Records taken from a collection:
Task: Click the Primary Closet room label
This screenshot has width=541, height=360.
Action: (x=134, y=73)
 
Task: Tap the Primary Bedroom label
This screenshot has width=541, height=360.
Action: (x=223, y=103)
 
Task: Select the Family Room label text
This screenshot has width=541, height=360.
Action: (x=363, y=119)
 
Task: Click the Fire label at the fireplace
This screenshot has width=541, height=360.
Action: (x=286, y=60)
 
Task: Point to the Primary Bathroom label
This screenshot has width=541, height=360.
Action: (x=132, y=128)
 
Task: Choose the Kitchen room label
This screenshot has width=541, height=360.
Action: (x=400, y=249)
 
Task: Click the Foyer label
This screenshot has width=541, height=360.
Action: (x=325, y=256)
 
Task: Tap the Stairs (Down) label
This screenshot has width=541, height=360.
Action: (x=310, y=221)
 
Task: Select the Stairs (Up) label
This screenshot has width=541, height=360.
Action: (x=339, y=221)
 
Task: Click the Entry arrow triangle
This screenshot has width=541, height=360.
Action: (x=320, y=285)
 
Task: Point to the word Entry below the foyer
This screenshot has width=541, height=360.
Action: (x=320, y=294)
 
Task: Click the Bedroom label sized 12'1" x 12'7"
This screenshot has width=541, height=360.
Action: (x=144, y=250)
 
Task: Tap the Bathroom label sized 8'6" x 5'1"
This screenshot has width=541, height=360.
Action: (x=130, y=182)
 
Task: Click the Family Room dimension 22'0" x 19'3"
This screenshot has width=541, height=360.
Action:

### Task prompt
Copy every one of the records above word for word, keeping each line unchanged.

### Output of the task
Task: Click the Primary Closet room label
This screenshot has width=541, height=360.
Action: (x=134, y=73)
 
Task: Tap the Primary Bedroom label
This screenshot has width=541, height=360.
Action: (x=223, y=103)
 
Task: Select the Family Room label text
This screenshot has width=541, height=360.
Action: (x=363, y=119)
 
Task: Click the Fire label at the fireplace
This screenshot has width=541, height=360.
Action: (x=286, y=60)
 
Task: Point to the Primary Bathroom label
This screenshot has width=541, height=360.
Action: (x=132, y=128)
 
Task: Choose the Kitchen room label
This screenshot has width=541, height=360.
Action: (x=400, y=249)
 
Task: Click the Foyer label
This screenshot has width=541, height=360.
Action: (x=325, y=256)
 
Task: Tap the Stairs (Down) label
This screenshot has width=541, height=360.
Action: (x=310, y=221)
 
Task: Select the Stairs (Up) label
This screenshot has width=541, height=360.
Action: (x=339, y=221)
 
Task: Click the Entry arrow triangle
This screenshot has width=541, height=360.
Action: (x=320, y=285)
 
Task: Point to the word Entry below the foyer
This screenshot has width=541, height=360.
Action: (x=320, y=294)
 
Task: Click the Bedroom label sized 12'1" x 12'7"
This screenshot has width=541, height=360.
Action: (x=144, y=250)
 
Task: Tap the Bathroom label sized 8'6" x 5'1"
This screenshot has width=541, height=360.
Action: (x=130, y=182)
 
Task: Click the Family Room dimension 22'0" x 19'3"
This screenshot has width=541, height=360.
Action:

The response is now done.